┌─ DATA SHOWN

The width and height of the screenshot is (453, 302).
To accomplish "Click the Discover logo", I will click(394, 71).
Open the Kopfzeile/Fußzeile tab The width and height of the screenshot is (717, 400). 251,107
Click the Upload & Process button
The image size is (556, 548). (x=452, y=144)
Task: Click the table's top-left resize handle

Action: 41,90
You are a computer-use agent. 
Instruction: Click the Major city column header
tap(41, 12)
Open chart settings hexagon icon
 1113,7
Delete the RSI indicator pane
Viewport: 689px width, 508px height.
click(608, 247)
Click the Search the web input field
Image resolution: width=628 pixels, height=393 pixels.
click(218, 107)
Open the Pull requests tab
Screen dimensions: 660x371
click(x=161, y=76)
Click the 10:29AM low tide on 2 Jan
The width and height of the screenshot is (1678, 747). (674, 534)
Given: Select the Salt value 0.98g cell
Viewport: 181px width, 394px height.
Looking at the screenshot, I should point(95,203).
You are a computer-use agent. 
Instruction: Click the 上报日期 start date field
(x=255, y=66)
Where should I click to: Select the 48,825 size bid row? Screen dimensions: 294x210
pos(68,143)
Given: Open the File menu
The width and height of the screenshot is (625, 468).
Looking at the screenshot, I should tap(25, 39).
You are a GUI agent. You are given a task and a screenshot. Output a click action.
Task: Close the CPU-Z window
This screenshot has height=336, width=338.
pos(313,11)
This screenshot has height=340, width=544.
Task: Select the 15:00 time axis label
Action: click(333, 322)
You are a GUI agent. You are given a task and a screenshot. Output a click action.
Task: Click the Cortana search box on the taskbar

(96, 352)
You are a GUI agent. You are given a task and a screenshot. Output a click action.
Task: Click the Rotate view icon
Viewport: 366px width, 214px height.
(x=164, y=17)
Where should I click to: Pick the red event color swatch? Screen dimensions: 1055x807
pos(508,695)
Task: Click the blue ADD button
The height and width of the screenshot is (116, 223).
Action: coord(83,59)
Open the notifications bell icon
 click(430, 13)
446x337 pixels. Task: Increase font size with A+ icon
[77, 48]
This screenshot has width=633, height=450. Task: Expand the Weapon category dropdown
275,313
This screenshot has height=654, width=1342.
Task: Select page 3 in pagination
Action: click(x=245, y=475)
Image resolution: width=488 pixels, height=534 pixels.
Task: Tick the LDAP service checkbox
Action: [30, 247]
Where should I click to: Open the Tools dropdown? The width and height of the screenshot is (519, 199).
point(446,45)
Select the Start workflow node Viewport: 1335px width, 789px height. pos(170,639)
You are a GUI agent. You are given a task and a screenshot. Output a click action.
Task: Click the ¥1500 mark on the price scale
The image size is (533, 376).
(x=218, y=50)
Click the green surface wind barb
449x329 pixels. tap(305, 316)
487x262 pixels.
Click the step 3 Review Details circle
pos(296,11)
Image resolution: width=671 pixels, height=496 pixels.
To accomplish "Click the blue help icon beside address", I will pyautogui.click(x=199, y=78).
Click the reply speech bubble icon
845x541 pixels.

└─

WHAT YOU SHOULD DO » How many of the lines in the listing hold "accomplish"? Only the number should be given.

EXERCISE ANSWER » 2